News Clip: Take a look behind me. That big yellow sign is warning people not to get into the water because of pollution. Pollution so bad the mayor here is calling it a tsunami of sewage. 

Serge Dedina: This by far was the worst sewage spill in over a decade, if not ever.

News Clip: Imperial Beach Mayor Serge Dedina did not hold back.

SD: This is a tsunami of sewage spills.

BB: The pressure worked. The state and local cities filed suit in 2018 against the International Boundary and Water Commission, the federal agency tasked with managing transboundary flows on the U.S. side of the border. The case has been paused as the parties have been in settlement negotiations to resolve claims the commission violated the Clean Water Act by allowing untreated wastewater to flow into California waterways. More importantly, there's finally some money to try and plug the sewage problem. As part of the U.S.-Mexico-Canada Agreement, $300 million was allocated to the border water infrastructure program to fix the pollution problem. The Environmental Protection Agency recently announced it selected a slate of projects on both sides of the border to clean contaminated wastewater. At the top of the list is more than doubling the capacity of the water treatment plant run by the IBWC. But politicians and community members didn't just put pressure on the feds to fix the problem locally in the county responded to public demand to ensure water quality safety for recreation by exceeding state testing requirements.

[Running Water Sounds]

Joseph Palmer: I work for the County of San Diego's Department of Environmental Health and Quality, and I run the beach and bay water quality monitoring program.

BB: That's Joseph Palmer. He runs the team which has a 24-hour turnaround for water quality tests taken up and down San Diego's coasts. 

JP: From the South County area, which would be from the Mexico-U.S. border through to Coronado, we typically take nine samples every day. Because there's a public demand, we have increased the amount of sampling that we're doing. We're required to sample in the summer months only by state law. And we're only to sample specific beaches and then only once per week. So, we have gone above and beyond by the support of the board of supervisors and the executive team in the county. We collect a huge number of samples from this area, and that's increased over the last few years through board of supervisor support. And because of the potential impact from sewage from cross-border flows, we have increased the sampling in this area to make sure people are safe.

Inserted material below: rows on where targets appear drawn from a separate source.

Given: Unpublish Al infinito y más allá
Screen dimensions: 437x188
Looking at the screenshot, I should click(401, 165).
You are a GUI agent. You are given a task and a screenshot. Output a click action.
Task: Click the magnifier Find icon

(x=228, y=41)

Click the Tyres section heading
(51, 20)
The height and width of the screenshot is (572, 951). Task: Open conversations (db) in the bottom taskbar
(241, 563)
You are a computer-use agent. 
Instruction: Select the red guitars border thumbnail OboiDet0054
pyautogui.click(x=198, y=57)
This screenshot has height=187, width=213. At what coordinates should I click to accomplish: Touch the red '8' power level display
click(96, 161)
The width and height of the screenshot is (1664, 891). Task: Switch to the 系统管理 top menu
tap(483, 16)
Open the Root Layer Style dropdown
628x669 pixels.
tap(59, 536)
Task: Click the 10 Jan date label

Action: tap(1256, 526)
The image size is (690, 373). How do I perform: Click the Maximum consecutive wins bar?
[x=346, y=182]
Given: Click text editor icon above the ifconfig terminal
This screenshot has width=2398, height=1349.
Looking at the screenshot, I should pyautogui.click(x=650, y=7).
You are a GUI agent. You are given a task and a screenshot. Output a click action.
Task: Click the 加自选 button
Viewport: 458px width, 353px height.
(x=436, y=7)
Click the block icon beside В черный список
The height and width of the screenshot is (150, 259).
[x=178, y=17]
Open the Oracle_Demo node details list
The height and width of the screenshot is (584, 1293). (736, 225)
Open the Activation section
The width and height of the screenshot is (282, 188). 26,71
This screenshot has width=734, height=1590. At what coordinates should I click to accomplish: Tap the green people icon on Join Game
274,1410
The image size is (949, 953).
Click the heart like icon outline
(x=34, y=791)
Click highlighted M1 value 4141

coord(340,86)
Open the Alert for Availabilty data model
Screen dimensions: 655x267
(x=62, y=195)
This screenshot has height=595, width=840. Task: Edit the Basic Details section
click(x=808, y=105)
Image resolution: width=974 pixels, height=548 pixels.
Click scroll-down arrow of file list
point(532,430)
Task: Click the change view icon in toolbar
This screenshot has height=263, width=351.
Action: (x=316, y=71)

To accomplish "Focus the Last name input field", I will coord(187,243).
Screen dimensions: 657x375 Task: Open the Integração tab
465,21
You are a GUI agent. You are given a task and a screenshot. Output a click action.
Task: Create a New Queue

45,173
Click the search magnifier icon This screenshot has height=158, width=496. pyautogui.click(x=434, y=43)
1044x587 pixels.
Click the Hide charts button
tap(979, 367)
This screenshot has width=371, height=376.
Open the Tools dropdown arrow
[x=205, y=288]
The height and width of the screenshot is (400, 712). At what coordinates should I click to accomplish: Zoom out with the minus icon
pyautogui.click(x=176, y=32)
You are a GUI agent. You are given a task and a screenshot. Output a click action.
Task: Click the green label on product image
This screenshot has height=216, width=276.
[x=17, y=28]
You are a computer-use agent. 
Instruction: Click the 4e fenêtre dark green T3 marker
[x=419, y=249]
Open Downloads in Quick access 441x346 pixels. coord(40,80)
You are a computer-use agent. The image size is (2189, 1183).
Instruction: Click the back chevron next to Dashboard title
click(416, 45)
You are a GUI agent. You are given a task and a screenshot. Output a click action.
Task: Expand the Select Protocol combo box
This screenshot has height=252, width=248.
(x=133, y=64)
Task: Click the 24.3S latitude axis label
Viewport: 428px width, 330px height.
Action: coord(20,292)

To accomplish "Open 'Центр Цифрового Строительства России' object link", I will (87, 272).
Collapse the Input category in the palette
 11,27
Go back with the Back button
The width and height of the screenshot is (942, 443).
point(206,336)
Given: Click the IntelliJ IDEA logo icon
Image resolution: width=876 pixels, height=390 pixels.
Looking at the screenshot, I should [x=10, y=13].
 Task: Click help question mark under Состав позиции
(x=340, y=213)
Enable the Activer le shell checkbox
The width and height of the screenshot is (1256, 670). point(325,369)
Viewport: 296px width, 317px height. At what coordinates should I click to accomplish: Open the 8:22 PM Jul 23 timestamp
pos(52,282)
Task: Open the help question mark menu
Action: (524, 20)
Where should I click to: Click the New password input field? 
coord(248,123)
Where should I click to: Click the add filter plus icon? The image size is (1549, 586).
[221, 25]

BB: I tagged along with Palmer after a recent rainstorm to collect water samples in Imperial Beach and north in Coronado where recruits training to be Navy Seals have become sick after being exposed to sewage from the Tijuana River flow. So, can you explain how you collect the sample?

JP: Yes, so, here we are in the Crown Cove area of San Diego Bay, it's a beautiful day, and the sampler comes into the water with an extended long pole. And at the end of the pole is a small water bottle that's about 120 milliliters. That's put into the water so that the water is about one to two feet deep. And the water bottle is put into the water and turned around to collect the water so that we take a representative and repeatable sample. Then when the sampler gets to the beach, they make sure to drop a little bit of the water so that there's about an inch of space above the water level in the actual sample. And that's because if there are any bacteria in there, we want to make sure that they have some oxygen that's in that bottle, so they are retained alive. 

BB: The water samplers tests for three bacteria. 

JP: And those are total coliform, fecal coliform or E. coli in this case, and also Enterococcus, we assess that when we get the results to make sure whether they are high or low, and then we can make a determination of whether to give a warning to people to come to the beach or not.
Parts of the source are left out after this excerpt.